[Start of section]

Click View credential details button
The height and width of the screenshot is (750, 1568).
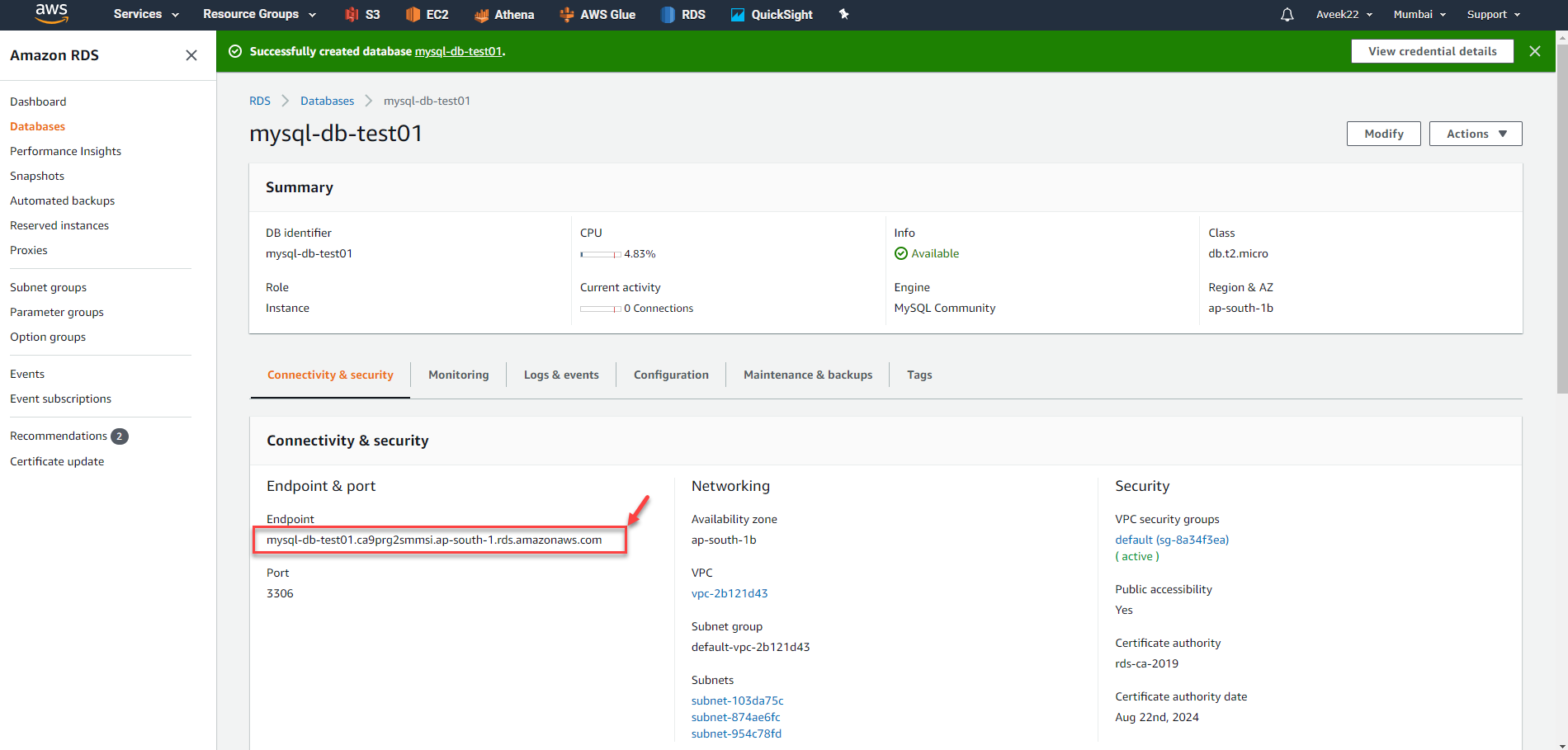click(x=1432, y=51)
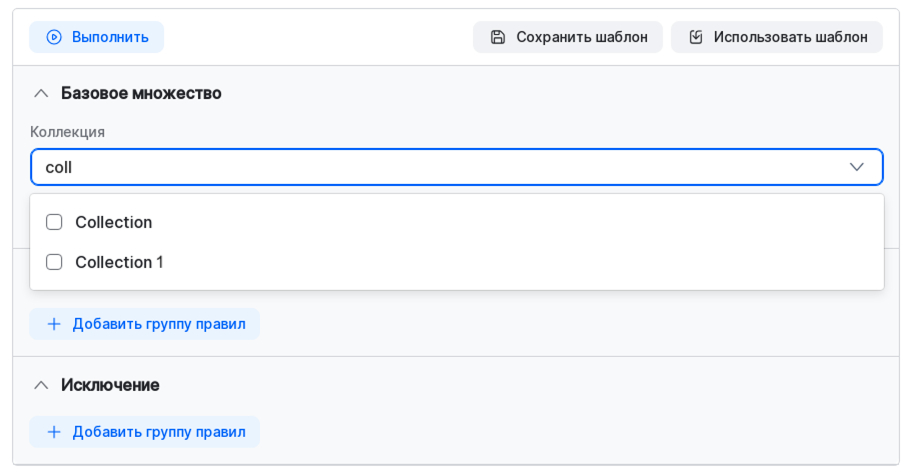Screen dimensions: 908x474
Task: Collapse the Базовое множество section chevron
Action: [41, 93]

[End of section]

Type the entries again verbatim. Drop the images.

Click View credential details button
The height and width of the screenshot is (750, 1568).
click(x=1432, y=51)
Screen dimensions: 908x474
Task: Collapse the Базовое множество section chevron
Action: [41, 93]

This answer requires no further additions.